Big sales make 99¢ smartcard possible

All done with the ancient magic of Multos

Sales volumes, as much as improvements in technology, have made the multi-application US99¢ smartcard possible, says Sydney-based MasterCard director Lyndal Cardy.

MasterCard has just succeeded in producing the US99¢ card as part of its OneSmart programme. It has done so with the assistance of a clutch of companies, including Keycorp and New Zealand's Security Plastics. Visa claims to have already hit the US99¢ production-price mark.

MasterCard first introduced the multi-application smartcard in December 2000, under its US$2.99 chip program. In December 2003, the company succeeded in reducing the price of the card by 33%, to US$1.99. Now this price has been halved again.

There are now 31 million chip-based smartcards deployed in the Pacific region, says Cardy. Banks and merchants are working their way towards the January 2006 deadline for compliance with the EMV smartcard standard. This was jointly developed by Eurocard, Visa and MasterCard. Smartcards are more secure than magnetic-stripe card, which are vulnerable to copying (skimming) and other fraud techniques. After the 2006 deadline, merchants will have to bear the cost of fraudulent transactions unless the transcation was made using an EMV card.
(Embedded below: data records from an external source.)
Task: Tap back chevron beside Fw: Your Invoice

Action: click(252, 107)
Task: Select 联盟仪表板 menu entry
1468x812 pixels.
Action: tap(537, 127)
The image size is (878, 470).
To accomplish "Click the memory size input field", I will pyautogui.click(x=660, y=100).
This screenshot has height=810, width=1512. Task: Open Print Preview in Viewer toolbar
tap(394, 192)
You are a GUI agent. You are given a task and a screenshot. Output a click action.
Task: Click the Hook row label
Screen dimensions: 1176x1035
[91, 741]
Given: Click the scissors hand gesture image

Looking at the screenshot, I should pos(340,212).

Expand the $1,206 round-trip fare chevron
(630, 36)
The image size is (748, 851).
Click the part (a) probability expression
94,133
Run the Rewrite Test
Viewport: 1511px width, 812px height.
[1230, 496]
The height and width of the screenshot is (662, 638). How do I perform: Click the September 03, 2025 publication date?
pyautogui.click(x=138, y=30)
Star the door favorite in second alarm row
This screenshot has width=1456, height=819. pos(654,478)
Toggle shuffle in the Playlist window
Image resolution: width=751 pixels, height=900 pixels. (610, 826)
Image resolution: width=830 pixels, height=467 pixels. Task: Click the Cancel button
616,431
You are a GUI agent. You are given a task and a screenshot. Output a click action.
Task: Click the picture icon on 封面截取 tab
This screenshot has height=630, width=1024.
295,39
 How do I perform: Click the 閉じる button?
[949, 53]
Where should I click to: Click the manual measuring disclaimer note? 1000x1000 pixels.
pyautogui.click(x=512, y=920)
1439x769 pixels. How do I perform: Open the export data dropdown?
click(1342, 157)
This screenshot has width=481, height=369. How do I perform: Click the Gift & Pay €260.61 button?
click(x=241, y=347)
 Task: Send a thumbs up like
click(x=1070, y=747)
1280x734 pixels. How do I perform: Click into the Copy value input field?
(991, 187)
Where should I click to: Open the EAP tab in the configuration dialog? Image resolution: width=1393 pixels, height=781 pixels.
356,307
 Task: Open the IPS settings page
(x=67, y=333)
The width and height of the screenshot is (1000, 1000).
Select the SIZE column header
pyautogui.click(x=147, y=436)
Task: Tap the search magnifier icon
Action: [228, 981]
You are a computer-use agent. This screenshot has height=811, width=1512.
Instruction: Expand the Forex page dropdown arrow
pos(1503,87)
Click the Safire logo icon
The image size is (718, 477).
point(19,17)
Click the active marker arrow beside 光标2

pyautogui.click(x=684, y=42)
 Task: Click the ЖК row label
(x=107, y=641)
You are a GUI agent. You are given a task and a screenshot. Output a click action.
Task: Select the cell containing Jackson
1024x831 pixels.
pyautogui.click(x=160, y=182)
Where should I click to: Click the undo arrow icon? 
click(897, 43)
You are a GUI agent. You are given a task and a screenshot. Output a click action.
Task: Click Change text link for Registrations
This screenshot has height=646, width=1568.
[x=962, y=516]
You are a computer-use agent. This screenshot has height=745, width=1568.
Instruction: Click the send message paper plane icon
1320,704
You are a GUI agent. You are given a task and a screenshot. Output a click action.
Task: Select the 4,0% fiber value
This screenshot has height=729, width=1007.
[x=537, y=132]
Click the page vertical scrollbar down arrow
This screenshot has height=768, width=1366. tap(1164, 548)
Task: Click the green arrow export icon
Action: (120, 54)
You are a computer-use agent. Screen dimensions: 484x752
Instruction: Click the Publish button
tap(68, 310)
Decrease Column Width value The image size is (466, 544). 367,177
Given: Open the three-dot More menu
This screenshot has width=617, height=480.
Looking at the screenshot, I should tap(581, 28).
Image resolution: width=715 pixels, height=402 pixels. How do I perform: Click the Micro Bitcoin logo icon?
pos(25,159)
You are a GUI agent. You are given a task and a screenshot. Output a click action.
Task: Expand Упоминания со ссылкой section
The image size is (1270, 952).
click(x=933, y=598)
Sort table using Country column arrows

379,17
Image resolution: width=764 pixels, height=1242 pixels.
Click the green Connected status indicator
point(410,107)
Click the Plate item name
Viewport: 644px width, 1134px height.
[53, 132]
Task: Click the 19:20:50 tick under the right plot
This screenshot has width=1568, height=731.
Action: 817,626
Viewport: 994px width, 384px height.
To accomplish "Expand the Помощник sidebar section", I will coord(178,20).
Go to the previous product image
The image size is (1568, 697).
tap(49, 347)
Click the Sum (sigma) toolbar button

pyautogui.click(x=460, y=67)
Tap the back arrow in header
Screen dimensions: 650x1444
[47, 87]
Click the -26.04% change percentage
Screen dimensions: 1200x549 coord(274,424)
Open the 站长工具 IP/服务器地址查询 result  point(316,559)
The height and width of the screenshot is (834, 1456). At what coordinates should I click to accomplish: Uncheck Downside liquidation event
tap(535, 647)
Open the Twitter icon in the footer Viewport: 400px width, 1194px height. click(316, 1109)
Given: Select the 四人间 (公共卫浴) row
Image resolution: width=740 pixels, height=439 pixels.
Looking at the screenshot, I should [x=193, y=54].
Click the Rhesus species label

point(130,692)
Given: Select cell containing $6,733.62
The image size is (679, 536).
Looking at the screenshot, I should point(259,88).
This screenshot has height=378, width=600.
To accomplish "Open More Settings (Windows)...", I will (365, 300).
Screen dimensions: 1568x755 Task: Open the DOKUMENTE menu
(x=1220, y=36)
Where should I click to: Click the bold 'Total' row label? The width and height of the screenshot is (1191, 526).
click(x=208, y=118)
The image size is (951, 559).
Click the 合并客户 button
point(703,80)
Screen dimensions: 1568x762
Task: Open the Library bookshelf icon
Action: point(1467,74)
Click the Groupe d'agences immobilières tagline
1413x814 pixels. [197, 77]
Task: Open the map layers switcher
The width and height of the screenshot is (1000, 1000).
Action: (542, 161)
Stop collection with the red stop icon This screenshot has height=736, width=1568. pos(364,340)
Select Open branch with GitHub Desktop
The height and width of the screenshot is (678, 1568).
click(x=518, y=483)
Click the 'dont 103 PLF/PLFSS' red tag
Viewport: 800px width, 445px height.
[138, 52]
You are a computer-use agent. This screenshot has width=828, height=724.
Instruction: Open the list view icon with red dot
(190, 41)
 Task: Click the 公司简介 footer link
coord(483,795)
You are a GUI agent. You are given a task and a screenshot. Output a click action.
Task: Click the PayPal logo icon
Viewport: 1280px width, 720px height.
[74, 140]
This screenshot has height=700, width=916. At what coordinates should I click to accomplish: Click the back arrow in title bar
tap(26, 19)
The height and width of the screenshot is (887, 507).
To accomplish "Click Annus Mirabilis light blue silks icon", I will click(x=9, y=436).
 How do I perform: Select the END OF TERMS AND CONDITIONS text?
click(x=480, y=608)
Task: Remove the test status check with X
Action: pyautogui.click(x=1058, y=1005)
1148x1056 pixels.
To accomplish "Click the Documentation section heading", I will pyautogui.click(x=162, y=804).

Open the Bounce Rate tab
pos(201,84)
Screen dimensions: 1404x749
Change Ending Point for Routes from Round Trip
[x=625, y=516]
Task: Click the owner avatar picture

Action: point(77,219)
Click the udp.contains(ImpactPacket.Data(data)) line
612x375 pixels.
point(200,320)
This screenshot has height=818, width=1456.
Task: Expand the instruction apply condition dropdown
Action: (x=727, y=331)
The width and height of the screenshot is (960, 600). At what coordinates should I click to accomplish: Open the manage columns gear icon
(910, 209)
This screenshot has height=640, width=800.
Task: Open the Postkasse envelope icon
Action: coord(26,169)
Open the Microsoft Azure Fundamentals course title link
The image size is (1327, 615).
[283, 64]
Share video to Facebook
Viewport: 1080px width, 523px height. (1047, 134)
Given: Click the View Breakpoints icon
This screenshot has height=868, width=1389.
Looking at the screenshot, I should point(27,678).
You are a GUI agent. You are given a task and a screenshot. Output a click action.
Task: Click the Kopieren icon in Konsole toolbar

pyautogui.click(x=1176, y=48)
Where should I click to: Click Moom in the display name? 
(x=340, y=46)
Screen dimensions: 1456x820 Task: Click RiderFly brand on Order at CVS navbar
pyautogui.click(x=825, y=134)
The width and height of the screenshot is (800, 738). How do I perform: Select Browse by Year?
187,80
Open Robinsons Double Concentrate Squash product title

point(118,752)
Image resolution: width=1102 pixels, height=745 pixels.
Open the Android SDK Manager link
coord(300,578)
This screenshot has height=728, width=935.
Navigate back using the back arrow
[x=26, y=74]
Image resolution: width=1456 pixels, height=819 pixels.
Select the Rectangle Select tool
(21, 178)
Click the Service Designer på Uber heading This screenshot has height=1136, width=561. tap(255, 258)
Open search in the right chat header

The US99¢ card uses the Multos operating system. It comes pre-loaded with a number of applications, including debit, credit, stored-value (the electronic cash wallet), and telephone and transport payment options. Naturally, not all of the applications need to be activated, but they are instantly available if needed — older cards need to have them loaded through a terminal.

Cardy predicts that the customer appeal of only having to carry one card will lead to a migration of previously separate applications onto the unified smartcard.

Multos is an old operating system and because of this has met with a mixed reaction from the banks. However, it is widely used and carries the highest security classification. Other card operating systems may be more sophisticated but they are also more proprietary, says Cardy. “As with PCs, it’s best to work with the operating system everyone uses.”